Compare daytime and night time.
Only about 2/3rds of the "packets" (or perhaps connection attempts?) 
result in any traffic that the ISP measures, not just my desired traffic.
> - hence you can be badly screwed if you get some bastard doing 
> something as simple as pinging your IP for a long time, or from many 
> hosts.
That's traffic. The amount depends on number and payload of pings. Which 
can be ignored. Then the traffic is almost non-existent. Routers 
typically do this with pings nowadays which why a Traceroute will 
nowadays give meaningless high figures for most intermediate routers 
even though the over all ping is lower. Many mail servers are invisible 
if you ping (i.e. almost no traffic)
>
> This is exactly what O2's distinction between 'internet' and 
> 'open.internet' protects you from - you receive no 
> bits/packets/traffic using the 'internet' APRN which is not part of a 
> connection YOU have already set up hence malicious pings or whatever 
> never get sent to you, so you don't pay for them.

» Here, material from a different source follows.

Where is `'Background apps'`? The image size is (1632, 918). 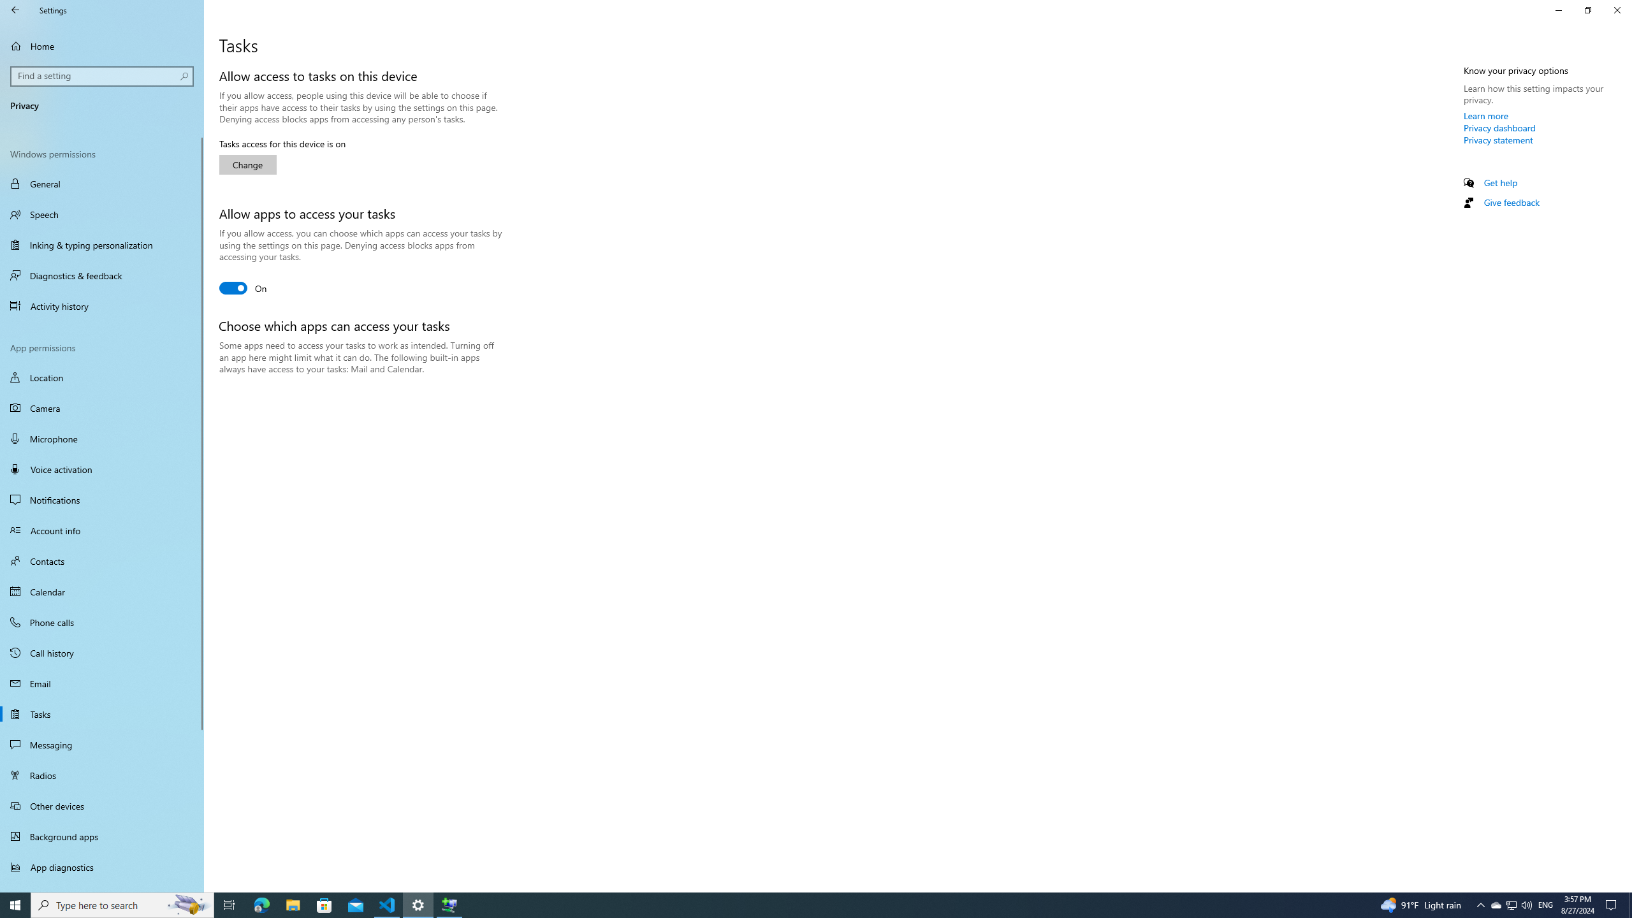 'Background apps' is located at coordinates (101, 835).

If you use the 
> 'open.internet' APRN OTOH you are susceptible to DDOW (distributed 
> denial of wallet) and the suggestion is that this might be happening 
> to the OP on his 3G connection.
Possibly true. However a well configured firewall is a good plan. My 
traffic *AS MEASURED BY ISP* has dropped by 20% since changing to a 
better firewall configuration, i.e. not just my desired traffic. In the 
previous case the LAN was not seeing the Traffic, only the Router & ISP 
was seeing it.
>
>
> Niall
>
A connection has to be accepted for there to be traffic.